▸ TASK 1:
In the court judgment excerpt, what is the end point of the process of cost assessment under the Rules?
▸ TASK 2:
Output the part of the court judgment excerpt between "[22] The defendant" and "planner Peter Tabulo.", inclusive, with no changes.
▸ TASK 3:
Pick up the court judgment excerpt on the mortgage and costs security after its last sentence and continue it.

▸ SUPPLIED PASSAGE:
[22] The defendant relies on prejudice of the variety discussed McHugh J in Brisbane South Regional Health Authority v Taylor (1996) 186 CLR 541, 551. That was a limitations case, as Mr Dunning pointed out, but His Honour’s observations nevertheless remain relevant to the issue of prejudice arising here. Mr Dunning suggested that this would not be a “witness intensive” case, with emphasis more on the documentation. He took me to the further and better particulars, contained in the material exhibited to Mr Everingham’s affidavit. But I would not confidently conclude from that that individual recollections may not feature importantly in any resolution of this proceeding. As but one example the other way, paragraph 2(a) of the particulars refers to face-to-face negotiations between the plaintiff and the defendant’s chief town planner Peter Tabulo.
[23] I mention another matter, albeit of subsidiary relevance in the end. The mortgage which was prepared would not appear to have satisfied the requirements of the order. That flows from clause 2.1 of the schedule to the mortgage, which is in these terms:
“The Mortgagor must pay the secured money or part thereof to the Mortgagee or as the Mortgagee directs within thirty (30) days of delivery by the Mortgagee of a costs assessment in Queensland Supreme Court matter number 10727 of 2003 following on a conclusion of the action in favour of the Mortgagee including an order for the payment of costs against the Mortgagor.”
[24] There are three problems with that provision. First, the clause requires delivery of a “costs assessment”, which is not a creature known to the Uniform Civil Procedure Rules 1999 (Qld). The end point of the process of cost assessment under the Rules is a certificate of assessment. Second, the clause allows a period of up to 30 days after the delivery of a “costs assessment” before the defendant may act on the security. The order of 11 May contained no such limitation. Third, payment is predicated upon the “conclusion of the action in favour of the mortgagee including an order for the payment of costs against the mortgagor”. There is arguable ambiguity about that form of expression: would the clause be enlivened, for example, where the matter were concluded in favour of the plaintiff for a nominal amount, but with orders for costs against the plaintiff? Also, the provision would not secure interlocutory costs orders in favour of the defendant prior to a determination of the overall proceeding.

▸ DATA BELOW:
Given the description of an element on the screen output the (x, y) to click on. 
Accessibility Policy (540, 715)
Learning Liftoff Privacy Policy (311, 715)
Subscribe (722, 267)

▸ WRITTEN ANSWER 1:
A certificate of assessment.

▸ WRITTEN ANSWER 2:
[22] The defendant relies on prejudice of the variety discussed McHugh J in Brisbane South Regional Health Authority v Taylor (1996) 186 CLR 541, 551. That was a limitations case, as Mr Dunning pointed out, but His Honour’s observations nevertheless remain relevant to the issue of prejudice arising here. Mr Dunning suggested that this would not be a “witness intensive” case, with emphasis more on the documentation. He took me to the further and better particulars, contained in the material exhibited to Mr Everingham’s affidavit. But I would not confidently conclude from that that individual recollections may not feature importantly in any resolution of this proceeding. As but one example the other way, paragraph 2(a) of the particulars refers to face-to-face negotiations between the plaintiff and the defendant’s chief town planner Peter Tabulo.

▸ WRITTEN ANSWER 3:
[25] Mr Dunning pointed out in response that Mr Everingham’s intention was to give the mortgage to the solicitors for the defendant in advance, so that these objections would have come to light and could have been rectified.
[26] Any deficiency in the draft mortgage is not a critical point for the present, because were time extended as sought, a mortgage in due form could be prepared. The deficiency of the mortgage is however of some significance, albeit not great, as a further reflection of the plaintiff’s approach to the proceeding.
[27] Factors bearing critically on the ultimate exercise of discretion in this situation are the substantial delay in the plaintiff’s prosecution of the proceeding; the limited progress which had been made prior to the dismissal of the proceeding; namely, the prompt for the self-executing consent order, the amply warranted application for dismissal for want of prosecution; and the prejudice which would inevitably be occasioned were the proceeding now to be revived. One should also mention the public policy principle of finality (cf. Brisbane South Regional Health Authority v Taylor at p 552). All of this is in the context of a cause of action which allegedly arose approximately 11 years ago.
[28] While one may sympathize where, as here, the explanation for the fate of the proceeding is inadvertence, the court is now called upon to exercise a discretion which must look more broadly to a wide range of relevant considerations. The aggregation of those considerations militates against granting an extension of time, or relieving the plaintiff of the consequences of his non-compliance with the order of 11 May.
[29] The orders I make are that the application filed on 17 June 2009 be dismissed, and that the plaintiff pay the defendant’s costs, to be assessed on the standard basis.